Violent clashes show no slowdown outside Egyptian palace
By Betsy Hiel
Published: Wednesday, Dec. 5, 2012, 8:04 p.m.
CAIRO — Bloody clashes continued outside Egypt's presidential palace into Thursday as followers of President Mohamed Morsy attacked an opposition sit-in.
It was the worst violence between the sides since the 2011 revolution that deposed dictator Hosni Mubarak.
At least three were killed and more than 350 injured by nightfall, according to the Health Ministry.
Hundreds of thousands across the nation protested a day earlier against Morsy, the ruling Muslim Brotherhood and a draft constitution that opponents say will limit individual freedom and impose Islamic rule.
Protesters in the capital forced Morsy to leave the palace, where a small number of protesters remained encamped. His whereabouts were not known.
The violence erupted when Brotherhood supporters marched on the palace to defend Morsy's “legitimacy against brutal transgressions.” They attacked the sit-in, which brought out more opposition forces.
Both sides threw stones and Molotov cocktails. They traded taunts — “The people want the implementation of Allah's law!” and “The people want the downfall of the regime!”
Anti-Morsy activists accused Morsy supporters of using clubs, pellet guns and live ammunition.
“They are savages. They have weapons, they have tear gas, they are shooting from the buildings,” Mohamed Soliman, a student protester, said of Morsy's supporters.
“It's chaotic, it's horrible. The civil war has just begun.”
Mohamed ElBaradei, leader of Egypt's Salvation Front opposition coalition, warned that the “vicious attacks” on the anti-Morsy crowd will lead to greater bloodshed.
Essam El Erian, deputy leader of the Brotherhood's Freedom and Justice political party, described the violence as “the last battle between the revolution and the counter-revolution.”

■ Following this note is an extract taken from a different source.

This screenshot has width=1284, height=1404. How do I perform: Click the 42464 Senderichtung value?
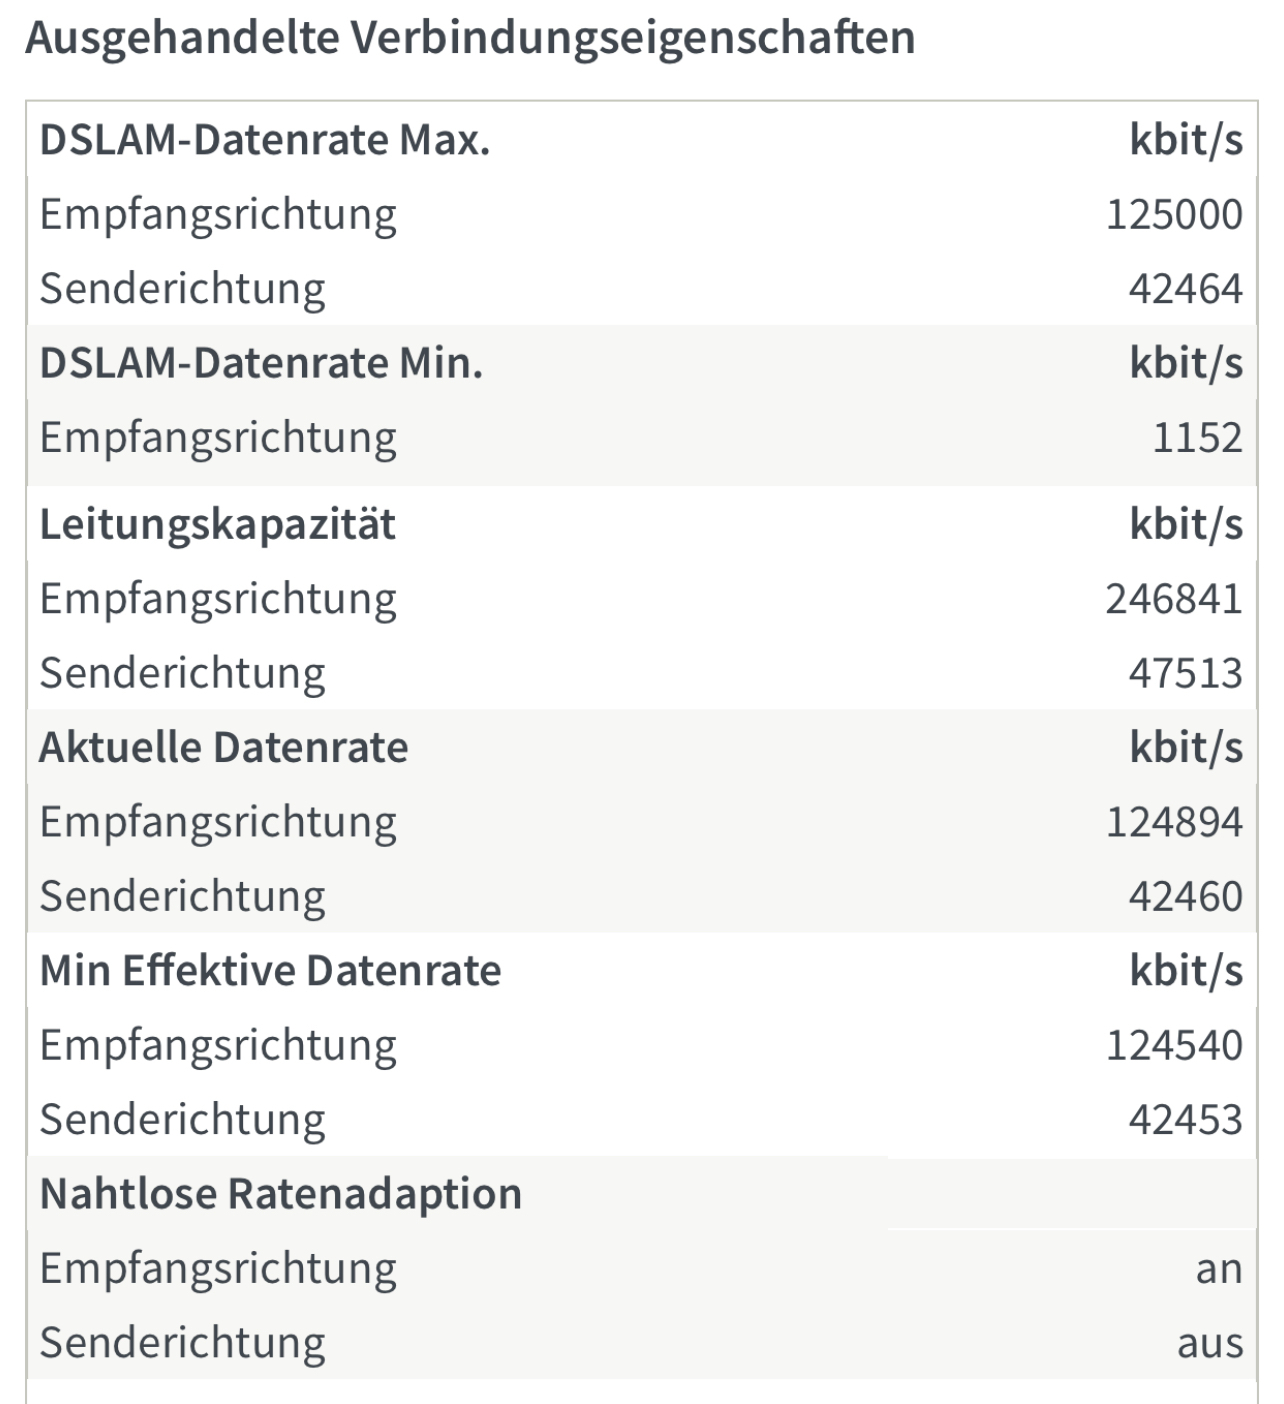coord(1186,288)
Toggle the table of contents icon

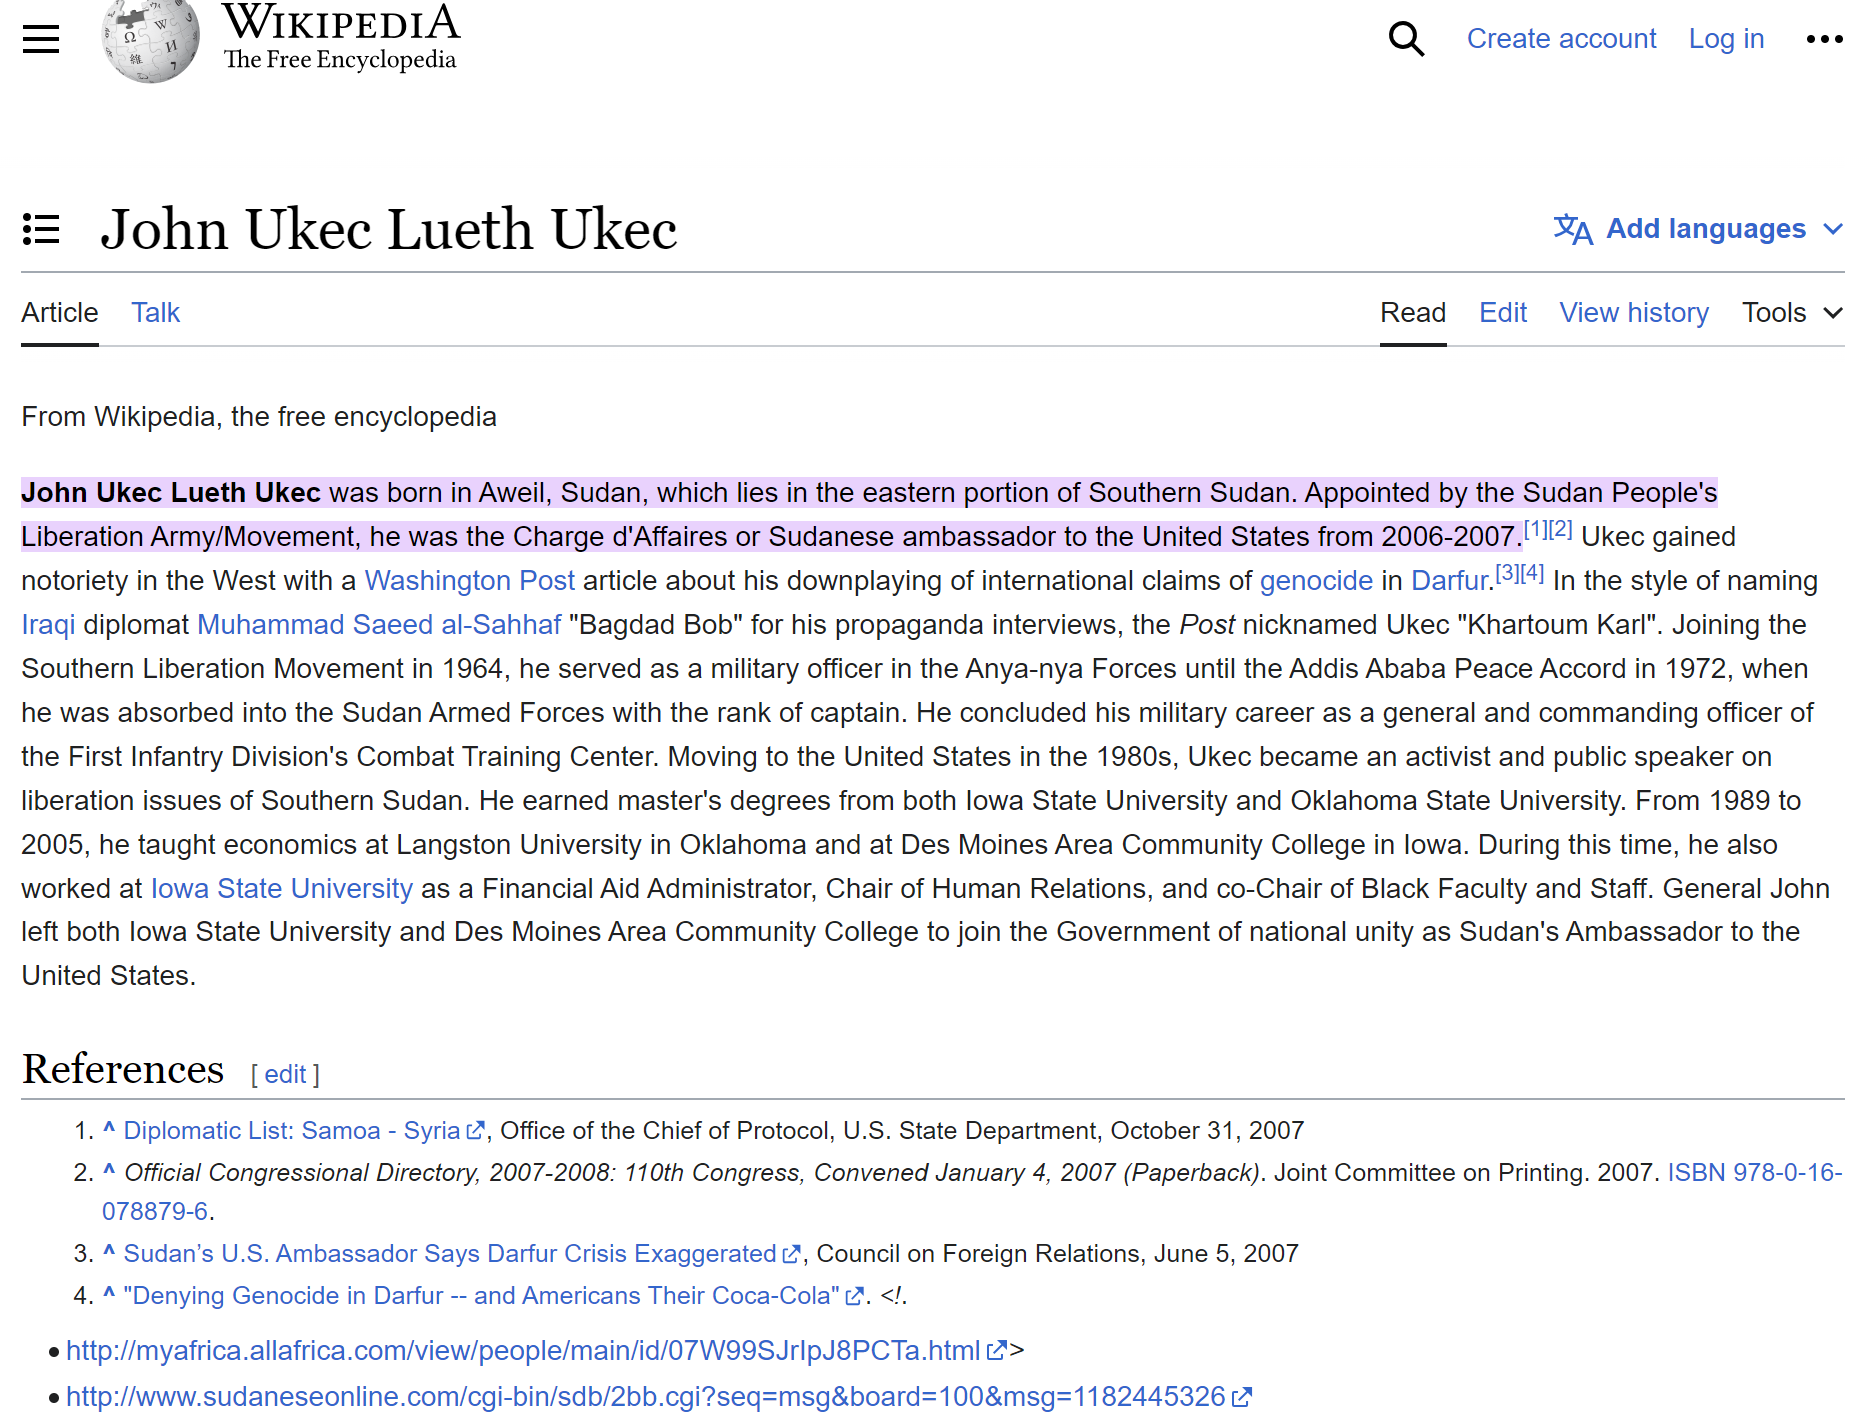(x=41, y=229)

As the fighting broke out, Vice President Mahmoud Mekki said Egypt's political unrest cannot be solved by “counter protests.” He dismissed critics' comparisons of Morsy to the ousted Mubarak as a “blatant injustice.”
ElBaradei, a former U.N. diplomat and Nobel laureate, warned that “Egyptians will protest in every place … and won't back down” unless Morsy rescinds a Nov. 22 decree seizing near-total power and postpones a Dec. 15 constitutional referendum.
He described Morsy's government as a “repressive regime” and called on him to address the nation.
“Morsy has lost all legitimacy to rule this country,” said Hamdeen Sabahi, an unsuccessful leftist presidential candidate. He said the Salvation Front will follow ElBaradei's leadership.
In an Internet posting, the Brotherhood accused followers Mubarak of paying thugs to attack protesters at the palace to “spread violence and chaos.” It said it holds ElBaradei and Sabahi “fully responsible” for further violence.
After two days of spreading unrest, Egypt — a key U.S. ally and major U.S. aid recipient under Mubarak — appears to be lurching toward a political abyss.
In the upscale neighborhood of Heliopolis, where most of the street fighting occurred, cars sat destroyed, store windows were shattered, and residents formed block-watch groups as they did during the lawlessness that followed last year's revolution.
Many Egyptians lamented the violent turn.